Occasionally someone will ask me to read their work and either comment or tell them where they should submit it. Some of these folks I know, some I don’t. It’s flattering to be asked, but my answer is: no. I could describe my reasoning in great detail, but the inimitable John Scalzi has a far better article than I do.
On rare occasion, I make the mistake of saying “yes, I’ll look at your work.” One of the following will result.
- I will give you my honest opinion of your first page. You will respond by dedicating the rest of your life to making me miserable.
- I will give you the metaphorical equivalent of a pat on the head.
- I will say you lack the fire.
- I will tell you that publishers require sentence to have both a noun and a verb, and that you cannot use emoticons in published work.
- I will “accidentally” erase your manuscript, your email, and my hard drive, so that I can honestly claim that losing your work was part of a much larger accident.

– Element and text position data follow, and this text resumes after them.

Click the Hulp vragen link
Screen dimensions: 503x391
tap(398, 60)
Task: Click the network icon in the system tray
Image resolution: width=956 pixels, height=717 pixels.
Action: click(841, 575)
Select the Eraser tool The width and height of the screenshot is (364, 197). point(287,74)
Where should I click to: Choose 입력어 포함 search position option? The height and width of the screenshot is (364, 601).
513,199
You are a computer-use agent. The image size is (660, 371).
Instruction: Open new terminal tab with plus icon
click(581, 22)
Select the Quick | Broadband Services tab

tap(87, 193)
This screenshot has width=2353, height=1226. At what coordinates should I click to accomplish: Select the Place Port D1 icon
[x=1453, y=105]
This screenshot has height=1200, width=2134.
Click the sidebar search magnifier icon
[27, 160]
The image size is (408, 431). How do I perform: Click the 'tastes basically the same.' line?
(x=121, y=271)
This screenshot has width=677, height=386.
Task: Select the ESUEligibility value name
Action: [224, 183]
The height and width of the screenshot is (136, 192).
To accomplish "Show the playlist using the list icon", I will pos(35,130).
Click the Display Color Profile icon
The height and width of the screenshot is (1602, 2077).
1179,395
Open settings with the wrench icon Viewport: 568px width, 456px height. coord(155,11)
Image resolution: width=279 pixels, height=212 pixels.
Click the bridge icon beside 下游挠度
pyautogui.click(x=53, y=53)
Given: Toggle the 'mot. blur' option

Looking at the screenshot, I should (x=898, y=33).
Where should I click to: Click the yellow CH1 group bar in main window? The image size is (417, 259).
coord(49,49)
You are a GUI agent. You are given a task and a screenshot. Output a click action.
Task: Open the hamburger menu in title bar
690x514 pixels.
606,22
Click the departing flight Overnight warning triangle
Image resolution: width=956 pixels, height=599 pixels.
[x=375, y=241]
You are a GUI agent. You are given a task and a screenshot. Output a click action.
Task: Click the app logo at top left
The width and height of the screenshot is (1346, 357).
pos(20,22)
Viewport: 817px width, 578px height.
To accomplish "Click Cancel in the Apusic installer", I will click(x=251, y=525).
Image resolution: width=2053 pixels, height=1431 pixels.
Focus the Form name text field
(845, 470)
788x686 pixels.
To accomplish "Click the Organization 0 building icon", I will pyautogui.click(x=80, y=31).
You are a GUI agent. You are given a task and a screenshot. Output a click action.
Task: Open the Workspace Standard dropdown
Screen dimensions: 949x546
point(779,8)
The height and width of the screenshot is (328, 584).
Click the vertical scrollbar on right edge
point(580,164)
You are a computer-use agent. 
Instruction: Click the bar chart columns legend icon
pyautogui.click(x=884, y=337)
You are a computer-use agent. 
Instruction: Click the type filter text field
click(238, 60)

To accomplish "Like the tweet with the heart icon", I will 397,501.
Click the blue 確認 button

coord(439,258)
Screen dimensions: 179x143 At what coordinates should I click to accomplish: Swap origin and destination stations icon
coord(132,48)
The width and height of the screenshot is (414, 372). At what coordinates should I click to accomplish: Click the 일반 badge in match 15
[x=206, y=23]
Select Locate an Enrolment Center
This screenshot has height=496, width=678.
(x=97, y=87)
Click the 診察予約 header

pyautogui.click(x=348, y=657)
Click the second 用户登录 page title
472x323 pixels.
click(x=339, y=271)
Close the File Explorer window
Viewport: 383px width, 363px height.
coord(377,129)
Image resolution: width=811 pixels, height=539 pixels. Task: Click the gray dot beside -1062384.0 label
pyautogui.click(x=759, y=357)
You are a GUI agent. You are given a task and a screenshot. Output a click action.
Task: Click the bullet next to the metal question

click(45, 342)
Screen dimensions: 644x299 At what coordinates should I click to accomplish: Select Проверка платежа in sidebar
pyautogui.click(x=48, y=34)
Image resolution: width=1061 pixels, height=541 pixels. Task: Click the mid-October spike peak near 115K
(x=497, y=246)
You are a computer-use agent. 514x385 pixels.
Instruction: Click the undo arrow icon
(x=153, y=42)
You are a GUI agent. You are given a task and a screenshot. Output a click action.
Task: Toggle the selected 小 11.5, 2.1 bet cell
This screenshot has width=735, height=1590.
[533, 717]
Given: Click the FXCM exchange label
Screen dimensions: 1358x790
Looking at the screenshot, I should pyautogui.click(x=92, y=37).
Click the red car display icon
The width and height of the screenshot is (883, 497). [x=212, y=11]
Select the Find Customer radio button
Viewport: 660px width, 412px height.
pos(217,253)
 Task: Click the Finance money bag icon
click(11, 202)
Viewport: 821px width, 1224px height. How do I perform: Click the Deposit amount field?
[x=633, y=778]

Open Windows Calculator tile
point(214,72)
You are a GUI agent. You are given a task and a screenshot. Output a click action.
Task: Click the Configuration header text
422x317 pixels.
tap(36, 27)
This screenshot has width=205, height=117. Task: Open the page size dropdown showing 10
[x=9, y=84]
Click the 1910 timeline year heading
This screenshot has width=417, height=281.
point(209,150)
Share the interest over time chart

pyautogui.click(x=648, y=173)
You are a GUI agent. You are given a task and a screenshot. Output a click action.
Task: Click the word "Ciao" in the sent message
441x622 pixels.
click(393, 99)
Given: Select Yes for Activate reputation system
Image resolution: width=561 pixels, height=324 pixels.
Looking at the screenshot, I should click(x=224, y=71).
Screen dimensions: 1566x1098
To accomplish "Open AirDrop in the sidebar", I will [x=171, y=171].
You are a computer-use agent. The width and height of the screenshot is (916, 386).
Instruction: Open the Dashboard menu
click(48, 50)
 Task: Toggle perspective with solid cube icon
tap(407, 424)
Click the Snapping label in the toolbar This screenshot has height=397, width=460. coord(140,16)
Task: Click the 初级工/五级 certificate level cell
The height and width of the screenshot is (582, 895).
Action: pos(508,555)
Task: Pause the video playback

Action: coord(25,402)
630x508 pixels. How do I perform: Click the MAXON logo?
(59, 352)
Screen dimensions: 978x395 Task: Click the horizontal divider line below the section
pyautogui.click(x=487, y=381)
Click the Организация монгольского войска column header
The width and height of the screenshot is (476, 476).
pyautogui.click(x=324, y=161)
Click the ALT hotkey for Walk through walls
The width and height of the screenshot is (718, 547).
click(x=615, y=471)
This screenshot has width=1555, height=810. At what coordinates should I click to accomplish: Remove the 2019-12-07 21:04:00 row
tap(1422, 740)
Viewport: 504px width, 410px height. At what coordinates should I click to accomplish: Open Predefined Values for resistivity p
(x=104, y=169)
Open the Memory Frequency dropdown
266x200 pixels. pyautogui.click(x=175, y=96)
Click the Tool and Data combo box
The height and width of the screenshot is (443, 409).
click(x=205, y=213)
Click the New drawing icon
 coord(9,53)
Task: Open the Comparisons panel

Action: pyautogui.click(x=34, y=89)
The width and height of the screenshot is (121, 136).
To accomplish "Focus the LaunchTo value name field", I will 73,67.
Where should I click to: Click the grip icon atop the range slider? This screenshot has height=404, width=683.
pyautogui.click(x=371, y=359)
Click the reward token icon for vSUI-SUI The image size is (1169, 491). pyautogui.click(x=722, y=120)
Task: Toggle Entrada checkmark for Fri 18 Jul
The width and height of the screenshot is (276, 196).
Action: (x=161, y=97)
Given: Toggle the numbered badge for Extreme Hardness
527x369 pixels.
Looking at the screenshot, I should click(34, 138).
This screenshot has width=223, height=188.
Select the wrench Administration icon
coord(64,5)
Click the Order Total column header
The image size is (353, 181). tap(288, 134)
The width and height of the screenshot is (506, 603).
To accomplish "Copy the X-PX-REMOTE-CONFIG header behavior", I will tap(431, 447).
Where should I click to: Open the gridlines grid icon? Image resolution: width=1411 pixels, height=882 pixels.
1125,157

- I will put off looking at your work in favor of paying work or spending time with my family. I will feel increasingly guilty about this. I will begin avoiding you. The importance and difficulty of evaluating your work will grow in my mind until it assumes unbearable proportions. I will take a week out of my life to evaluate your work thoroughly. By this time you will have married your third spouse, adopted four feral children and a platypus, and moved to Aruba to fulfill your lifelong dream of being a beachcomber.
Note that none of these result in you getting anything you want.
If you really want to get my opinion, I suggest you either pick a response you like, or roll a die.